Hi All,

Consider the following case

#include <arm_neon.h>

uint64_t
test4 (uint8x16_t input)
{
    uint8x16_t bool_input = vshrq_n_u8(input, 7);
    poly64x2_t mask = vdupq_n_p64(0x0102040810204080UL);
    poly64_t prodL = vmull_p64((poly64_t)vgetq_lane_p64((poly64x2_t)bool_input, 
0),
                                vgetq_lane_p64(mask, 0));
    poly64_t prodH = vmull_high_p64((poly64x2_t)bool_input, mask);
    uint8x8_t res = vtrn2_u8((uint8x8_t)prodL, (uint8x8_t)prodH);
    return vget_lane_u16((uint16x4_t)res, 3);
}

which generates (after my CSE patches):

test4:
        ushr    v0.16b, v0.16b, 7
        mov     x0, 16512
        movk    x0, 0x1020, lsl 16
        movk    x0, 0x408, lsl 32
        movk    x0, 0x102, lsl 48
        fmov    d1, x0
        pmull   v2.1q, v0.1d, v1.1d
        dup     v1.2d, v1.d[0]
        pmull2  v0.1q, v0.2d, v1.2d
        trn2    v2.8b, v2.8b, v0.8b
        umov    w0, v2.h[3]
        re

which is suboptimal since the constant is never needed on the genreg side and
should have been materialized on the SIMD side since the constant is so big
that it requires 5 instruction to create otherwise. 4 mov/movk and one fmov.

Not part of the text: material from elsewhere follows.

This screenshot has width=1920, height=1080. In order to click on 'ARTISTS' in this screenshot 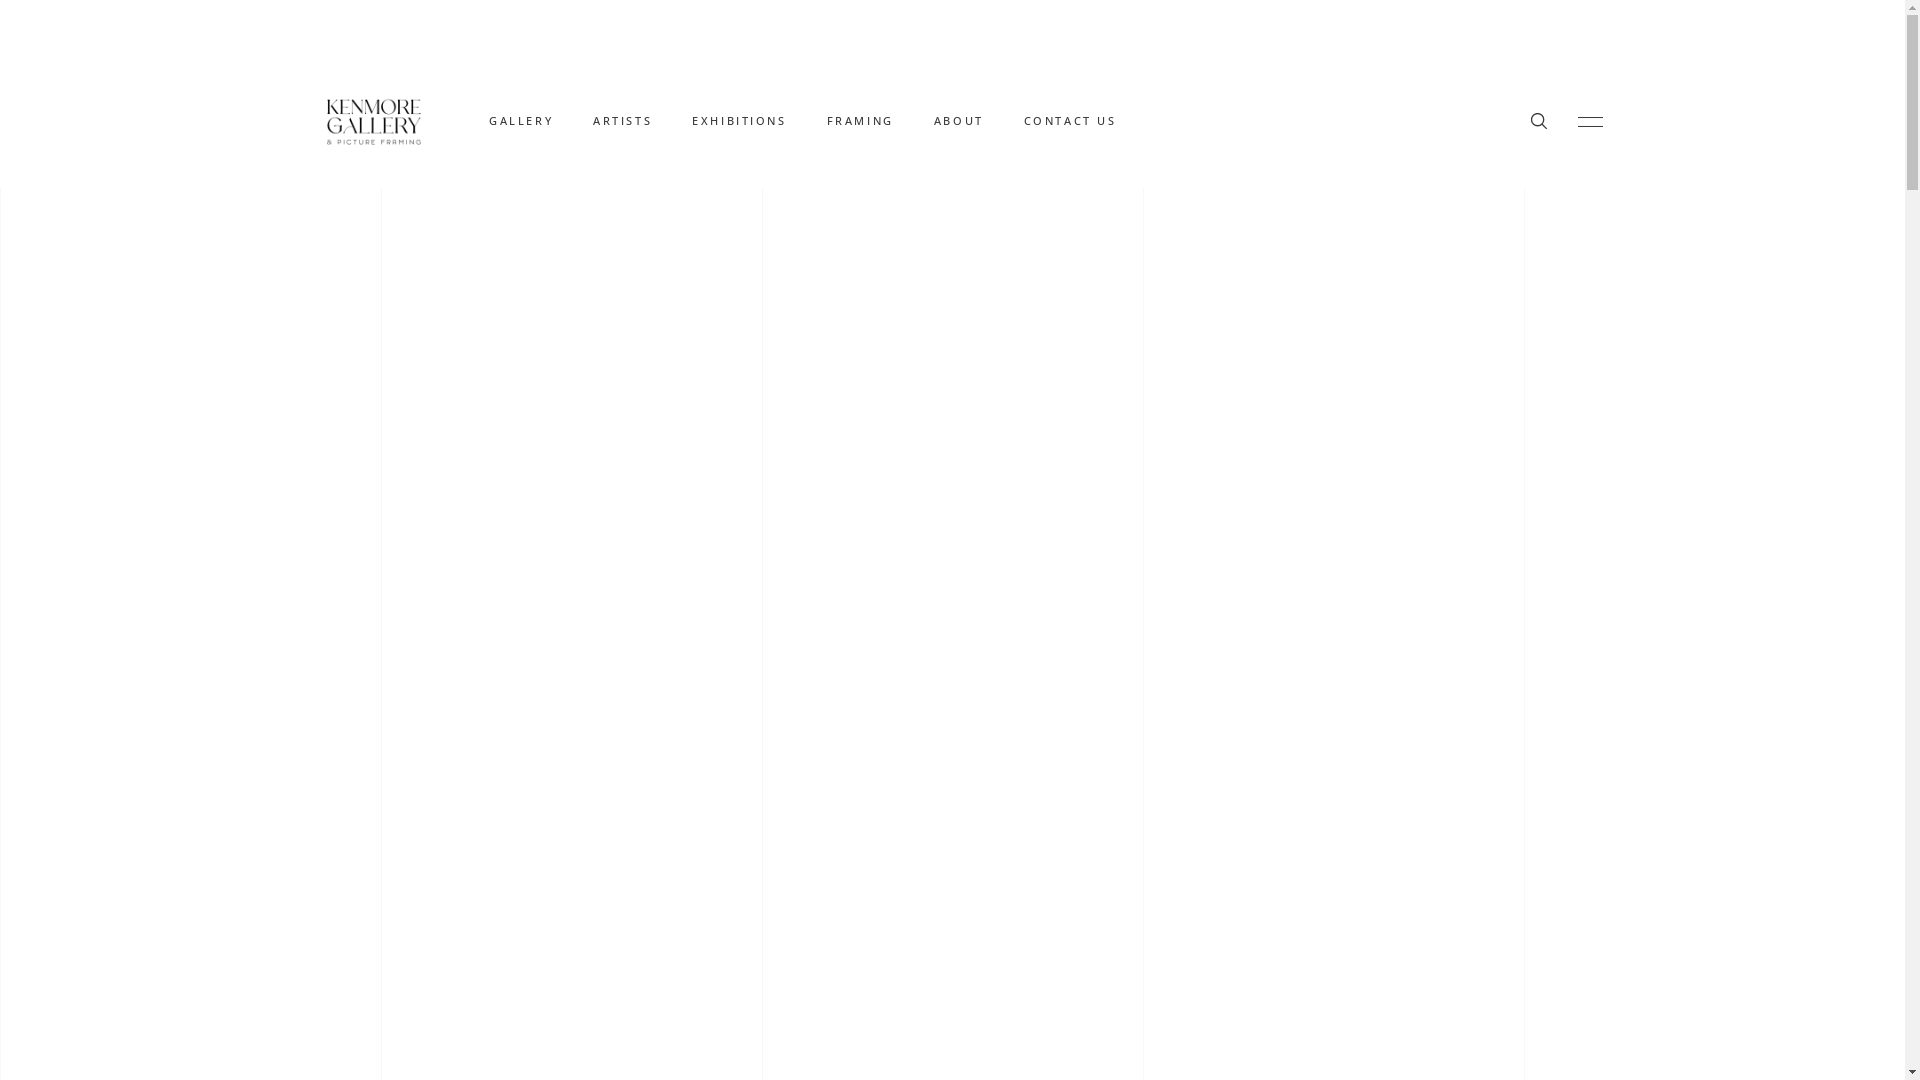, I will do `click(621, 120)`.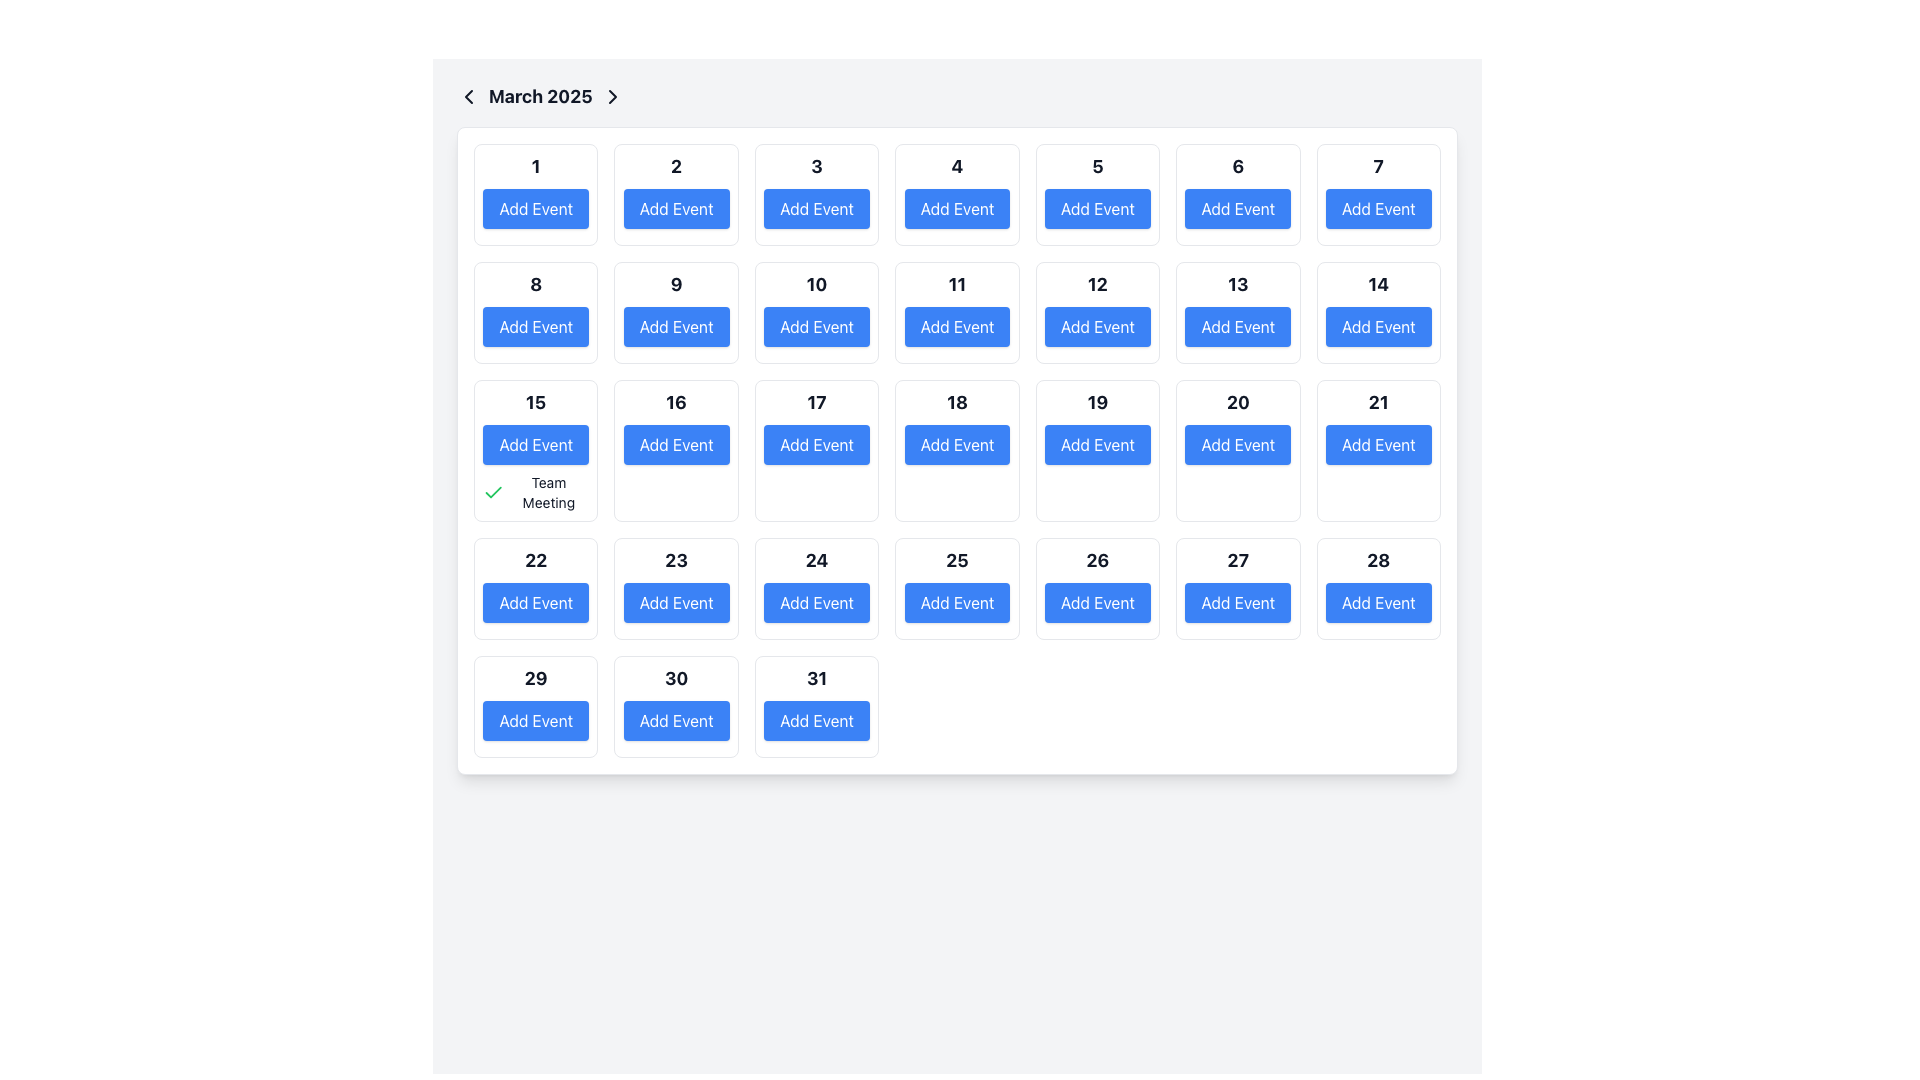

The problem is that the choice of on which side to materialize the constant can
only be done during reload.  We may need an extra register (to hold the
addressing) and so can't be done after reload.

I have tried to support this with a pattern during reload, but the problem is I
can't seem to find a way to tell reload it should spill a constant under
condition x.  Instead I tried with a split which reload selects when the
condition hold.

This has a couple of issues:

1. The pattern can be expanded late (could be fixed with !reload_completed).
2. Because it's split so late we can't seem to be able to share the anchors for
   the ADRP.
3. Because it's split so late and basically reload doesn't know about the spill
   and so the ADD lo12 isn't pushed into the addressing mode of the LDR.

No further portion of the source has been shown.